Bible Commentary

Isaiah 36:17

The Pulpit Commentary on Isaiah 36:17

The Pulpit Commentary · Joseph S. Exell and contributors · Public domain

Until I come and take you away. It was so much thee usual policy of Assyria to remove to a new locality a conquered people, which had given them trouble, that Rabshakeh felt safe in assuming that the fate in store for the Jews, if they submitted themselves, was a transplantation.

Sargon had transported the Israelites to Gozan and Media (), the Tibarcni to Assyria, the Commageni to Susiana. Sennacherib himself had transported into Assyria more than two hundred thousand Aramaeans.

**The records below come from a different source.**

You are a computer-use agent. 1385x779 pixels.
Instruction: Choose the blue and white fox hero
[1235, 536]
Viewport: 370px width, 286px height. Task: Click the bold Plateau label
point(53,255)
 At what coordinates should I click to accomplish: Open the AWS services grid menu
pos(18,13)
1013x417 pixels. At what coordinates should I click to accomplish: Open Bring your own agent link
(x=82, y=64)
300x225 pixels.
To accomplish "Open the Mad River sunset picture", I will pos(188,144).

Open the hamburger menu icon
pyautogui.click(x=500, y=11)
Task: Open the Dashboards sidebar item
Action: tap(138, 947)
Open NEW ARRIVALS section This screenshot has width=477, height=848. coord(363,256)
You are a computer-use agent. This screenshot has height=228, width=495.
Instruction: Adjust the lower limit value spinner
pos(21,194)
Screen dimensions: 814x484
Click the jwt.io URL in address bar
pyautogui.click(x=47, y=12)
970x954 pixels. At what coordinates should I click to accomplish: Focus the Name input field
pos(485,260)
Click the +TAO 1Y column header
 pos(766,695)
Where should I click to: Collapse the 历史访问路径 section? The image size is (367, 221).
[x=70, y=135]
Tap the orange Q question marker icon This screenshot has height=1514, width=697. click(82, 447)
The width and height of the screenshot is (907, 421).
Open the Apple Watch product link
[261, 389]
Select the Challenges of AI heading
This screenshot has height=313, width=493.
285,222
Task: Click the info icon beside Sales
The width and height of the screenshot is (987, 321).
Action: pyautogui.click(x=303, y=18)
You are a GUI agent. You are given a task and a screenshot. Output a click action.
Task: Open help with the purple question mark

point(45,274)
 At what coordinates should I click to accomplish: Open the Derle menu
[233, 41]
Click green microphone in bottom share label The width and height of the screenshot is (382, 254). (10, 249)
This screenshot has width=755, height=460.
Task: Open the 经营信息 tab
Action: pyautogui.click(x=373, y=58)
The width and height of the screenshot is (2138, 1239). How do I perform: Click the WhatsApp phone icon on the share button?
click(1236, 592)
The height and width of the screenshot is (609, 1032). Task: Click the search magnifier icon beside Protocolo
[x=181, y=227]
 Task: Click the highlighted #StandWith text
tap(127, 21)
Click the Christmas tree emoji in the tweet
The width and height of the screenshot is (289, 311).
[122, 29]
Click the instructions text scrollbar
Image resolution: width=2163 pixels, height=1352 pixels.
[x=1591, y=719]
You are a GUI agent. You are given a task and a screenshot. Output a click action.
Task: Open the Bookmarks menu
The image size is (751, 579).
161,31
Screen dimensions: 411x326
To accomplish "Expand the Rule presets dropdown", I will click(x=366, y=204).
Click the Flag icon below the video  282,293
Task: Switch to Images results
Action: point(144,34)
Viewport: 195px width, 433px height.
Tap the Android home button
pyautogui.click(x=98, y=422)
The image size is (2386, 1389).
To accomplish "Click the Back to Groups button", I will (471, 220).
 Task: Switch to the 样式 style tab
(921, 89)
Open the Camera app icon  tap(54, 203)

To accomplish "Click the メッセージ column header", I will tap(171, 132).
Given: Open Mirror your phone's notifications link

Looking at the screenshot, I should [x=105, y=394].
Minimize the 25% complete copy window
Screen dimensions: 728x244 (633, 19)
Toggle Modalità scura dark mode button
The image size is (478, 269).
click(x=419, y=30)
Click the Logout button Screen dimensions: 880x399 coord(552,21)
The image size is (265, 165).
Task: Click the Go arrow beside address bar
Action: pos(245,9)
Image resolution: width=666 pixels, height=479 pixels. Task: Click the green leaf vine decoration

It might be confidently predicted that, if he conquered them, he would transplant the Jews. Rabshakeh tries to soften down the hardship of the lot before them by promises of a removal to a land equal in all respects to Palestine.

To a land like your own land. This was certainly not a general principle of Assyrian administration. Nations were removed from the far north to the extreme south, and vice versa, from arid to marshy tracts, from fertile regions to comparative deserts.

The security of the empire, not the gratification of the transported slaves, was the ruling and guiding principle of all such changes. A land of corn and wine, a land of bread and vineyards. The writer of Kings adds, "a land of oil olive and of honey."